If you are saying this statement is downright rude - reality check time.

I went out of my way to reference packet flooding and virus/trojans as evil
packet forms - where it's is highly unrealistic to require that the ISP provide
filtering/scanning of packets and encapsulated mail and other documents streams.

The ISP head end egress filter proposal solves NONE these critical and basic issues
which are the root cause of the symptoms you are addressing.

	DDoS is the perfect crime, and I can't get people to do anything about

The perfect crime is trojans/viruses.

DDoS is the symptom, the problem IS trojan/viruses - to really fix the problem
pay attention to the root cause of these attacks. Go after software vendors that
refuse to use defensive API's in their products which repeatedly propagate these
agents. Leave the ISP's alone - they did not create the problem, they should not
bear the cost of containing it. Send the bill to Microsoft if you can. Any other
solution is a half-witted attempt to control the problem.

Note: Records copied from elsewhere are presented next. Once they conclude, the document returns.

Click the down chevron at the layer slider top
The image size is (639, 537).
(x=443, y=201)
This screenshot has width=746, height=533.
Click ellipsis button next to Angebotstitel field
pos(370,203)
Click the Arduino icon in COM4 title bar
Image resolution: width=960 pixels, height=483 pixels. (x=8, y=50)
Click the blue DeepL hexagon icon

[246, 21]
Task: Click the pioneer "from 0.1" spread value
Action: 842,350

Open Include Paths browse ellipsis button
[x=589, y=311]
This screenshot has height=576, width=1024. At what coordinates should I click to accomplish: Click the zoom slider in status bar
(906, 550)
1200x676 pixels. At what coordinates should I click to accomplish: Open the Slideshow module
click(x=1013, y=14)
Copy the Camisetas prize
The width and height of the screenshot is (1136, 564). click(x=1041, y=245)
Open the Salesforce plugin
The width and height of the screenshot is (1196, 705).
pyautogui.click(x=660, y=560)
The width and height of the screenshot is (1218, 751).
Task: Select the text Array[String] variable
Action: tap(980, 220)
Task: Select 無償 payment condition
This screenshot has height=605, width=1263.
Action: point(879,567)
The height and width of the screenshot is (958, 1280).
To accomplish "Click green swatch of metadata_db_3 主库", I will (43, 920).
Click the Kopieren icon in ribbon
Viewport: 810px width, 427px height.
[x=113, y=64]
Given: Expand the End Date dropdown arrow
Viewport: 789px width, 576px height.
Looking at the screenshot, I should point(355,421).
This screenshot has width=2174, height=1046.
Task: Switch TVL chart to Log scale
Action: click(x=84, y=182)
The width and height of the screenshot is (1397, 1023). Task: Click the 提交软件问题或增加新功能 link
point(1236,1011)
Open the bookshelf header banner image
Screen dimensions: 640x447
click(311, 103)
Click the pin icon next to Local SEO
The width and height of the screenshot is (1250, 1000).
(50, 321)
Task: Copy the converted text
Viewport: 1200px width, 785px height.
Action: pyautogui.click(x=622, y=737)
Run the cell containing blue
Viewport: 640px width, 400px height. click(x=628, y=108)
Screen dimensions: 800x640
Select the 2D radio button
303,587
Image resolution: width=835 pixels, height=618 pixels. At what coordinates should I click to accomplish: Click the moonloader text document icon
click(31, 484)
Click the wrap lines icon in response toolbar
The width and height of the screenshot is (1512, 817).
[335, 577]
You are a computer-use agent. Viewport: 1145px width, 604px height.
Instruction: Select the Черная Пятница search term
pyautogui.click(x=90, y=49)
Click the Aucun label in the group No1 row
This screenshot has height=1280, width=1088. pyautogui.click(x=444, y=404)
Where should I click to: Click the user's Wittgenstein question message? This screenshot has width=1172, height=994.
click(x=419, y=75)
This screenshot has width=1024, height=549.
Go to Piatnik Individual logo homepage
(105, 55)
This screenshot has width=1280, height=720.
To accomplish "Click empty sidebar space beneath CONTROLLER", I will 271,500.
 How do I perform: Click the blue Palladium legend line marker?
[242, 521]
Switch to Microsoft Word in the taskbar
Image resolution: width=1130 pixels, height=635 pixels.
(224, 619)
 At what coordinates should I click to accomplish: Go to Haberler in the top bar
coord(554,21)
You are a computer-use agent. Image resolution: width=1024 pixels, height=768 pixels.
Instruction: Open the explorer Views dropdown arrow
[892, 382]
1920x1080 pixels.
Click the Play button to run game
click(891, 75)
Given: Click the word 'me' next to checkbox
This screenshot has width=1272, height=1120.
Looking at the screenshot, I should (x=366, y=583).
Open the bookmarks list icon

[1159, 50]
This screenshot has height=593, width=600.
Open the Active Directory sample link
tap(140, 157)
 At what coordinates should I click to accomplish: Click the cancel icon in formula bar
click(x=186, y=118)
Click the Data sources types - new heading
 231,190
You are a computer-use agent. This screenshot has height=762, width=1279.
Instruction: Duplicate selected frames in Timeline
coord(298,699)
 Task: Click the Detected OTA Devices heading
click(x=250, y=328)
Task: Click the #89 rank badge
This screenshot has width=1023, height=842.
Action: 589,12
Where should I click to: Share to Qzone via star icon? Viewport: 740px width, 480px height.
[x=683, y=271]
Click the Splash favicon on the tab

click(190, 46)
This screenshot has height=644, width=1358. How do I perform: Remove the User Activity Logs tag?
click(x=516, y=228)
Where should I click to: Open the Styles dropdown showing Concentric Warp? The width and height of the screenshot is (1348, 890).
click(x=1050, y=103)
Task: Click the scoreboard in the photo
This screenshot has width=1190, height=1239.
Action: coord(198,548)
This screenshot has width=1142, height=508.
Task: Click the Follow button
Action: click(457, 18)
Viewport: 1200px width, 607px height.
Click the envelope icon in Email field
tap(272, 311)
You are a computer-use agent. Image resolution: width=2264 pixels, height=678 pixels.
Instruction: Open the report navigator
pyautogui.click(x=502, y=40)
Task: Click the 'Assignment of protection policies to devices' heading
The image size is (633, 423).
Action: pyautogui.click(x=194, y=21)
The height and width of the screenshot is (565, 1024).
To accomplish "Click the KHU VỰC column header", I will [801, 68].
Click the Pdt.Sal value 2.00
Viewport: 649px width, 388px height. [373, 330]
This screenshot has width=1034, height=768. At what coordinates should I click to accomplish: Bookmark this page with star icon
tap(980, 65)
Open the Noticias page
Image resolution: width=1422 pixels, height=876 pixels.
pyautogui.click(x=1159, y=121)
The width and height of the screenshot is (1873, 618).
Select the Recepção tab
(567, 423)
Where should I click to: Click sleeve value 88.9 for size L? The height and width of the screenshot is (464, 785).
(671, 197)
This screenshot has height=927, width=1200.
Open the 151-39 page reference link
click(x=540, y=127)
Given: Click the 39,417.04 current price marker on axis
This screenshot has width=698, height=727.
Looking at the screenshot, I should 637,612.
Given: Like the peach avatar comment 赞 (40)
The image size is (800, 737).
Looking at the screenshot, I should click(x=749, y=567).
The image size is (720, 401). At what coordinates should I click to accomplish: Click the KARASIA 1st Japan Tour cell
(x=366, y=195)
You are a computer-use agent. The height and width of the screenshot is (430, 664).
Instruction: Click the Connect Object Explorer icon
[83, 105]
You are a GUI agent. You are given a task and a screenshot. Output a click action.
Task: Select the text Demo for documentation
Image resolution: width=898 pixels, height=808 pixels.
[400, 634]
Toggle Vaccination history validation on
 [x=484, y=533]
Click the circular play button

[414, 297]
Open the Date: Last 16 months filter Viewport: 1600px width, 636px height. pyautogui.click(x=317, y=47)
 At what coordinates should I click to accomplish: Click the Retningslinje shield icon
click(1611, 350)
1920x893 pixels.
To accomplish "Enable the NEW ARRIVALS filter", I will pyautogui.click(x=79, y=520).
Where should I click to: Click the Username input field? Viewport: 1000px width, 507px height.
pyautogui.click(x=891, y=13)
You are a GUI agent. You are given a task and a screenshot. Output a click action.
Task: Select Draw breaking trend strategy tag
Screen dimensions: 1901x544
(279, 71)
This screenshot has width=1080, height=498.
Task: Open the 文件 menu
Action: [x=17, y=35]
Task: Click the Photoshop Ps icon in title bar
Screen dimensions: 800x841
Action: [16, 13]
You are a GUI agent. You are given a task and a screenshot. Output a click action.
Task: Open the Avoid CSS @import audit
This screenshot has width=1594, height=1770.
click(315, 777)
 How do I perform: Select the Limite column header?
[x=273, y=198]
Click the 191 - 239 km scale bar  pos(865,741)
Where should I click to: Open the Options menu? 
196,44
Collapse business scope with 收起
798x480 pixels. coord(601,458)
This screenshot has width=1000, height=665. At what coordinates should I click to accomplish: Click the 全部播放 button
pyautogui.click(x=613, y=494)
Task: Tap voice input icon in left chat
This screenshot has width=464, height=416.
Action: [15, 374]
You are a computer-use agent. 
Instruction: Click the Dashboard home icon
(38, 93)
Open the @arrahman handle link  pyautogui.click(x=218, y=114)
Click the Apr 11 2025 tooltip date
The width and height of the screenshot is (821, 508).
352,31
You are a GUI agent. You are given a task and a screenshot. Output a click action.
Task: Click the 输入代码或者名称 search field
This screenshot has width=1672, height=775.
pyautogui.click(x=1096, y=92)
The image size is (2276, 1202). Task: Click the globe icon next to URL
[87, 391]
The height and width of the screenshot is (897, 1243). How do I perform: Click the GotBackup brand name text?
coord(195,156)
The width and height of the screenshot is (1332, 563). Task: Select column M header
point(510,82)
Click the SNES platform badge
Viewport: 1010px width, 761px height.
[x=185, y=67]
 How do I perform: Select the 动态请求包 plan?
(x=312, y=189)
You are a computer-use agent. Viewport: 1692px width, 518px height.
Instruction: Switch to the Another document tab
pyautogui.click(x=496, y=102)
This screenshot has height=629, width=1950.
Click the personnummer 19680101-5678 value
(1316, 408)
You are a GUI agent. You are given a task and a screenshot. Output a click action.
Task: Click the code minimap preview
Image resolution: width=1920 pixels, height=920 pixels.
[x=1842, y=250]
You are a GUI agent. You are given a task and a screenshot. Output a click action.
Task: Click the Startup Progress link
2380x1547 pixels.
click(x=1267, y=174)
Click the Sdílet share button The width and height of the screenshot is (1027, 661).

The goal of these agents is to aquire enough unsecure machines to do their bidding.
Code Red clearly made that point - and nothing outlined in the filtering proposal
even attempt to stop the spread of that agent, or the impact agents of that class
can have.

	> I stated that this is a slippery slope, and once you start down this
	path,
	> it is difficult to stop and is almost certainly going to hit solid
	technical
	> barriers.

	Yeah... But people need to think about it, at the very least.  From the
	massive volumes of traffic this thread created, it would appear that I
	at least made this /list/ think about it.

But please at least frame the discussion starting with the problem agent,
and not the symptoms. Fixing symptoms is an endless game, change the rules,
and they change the play of the attack. Just work on ending the game itself.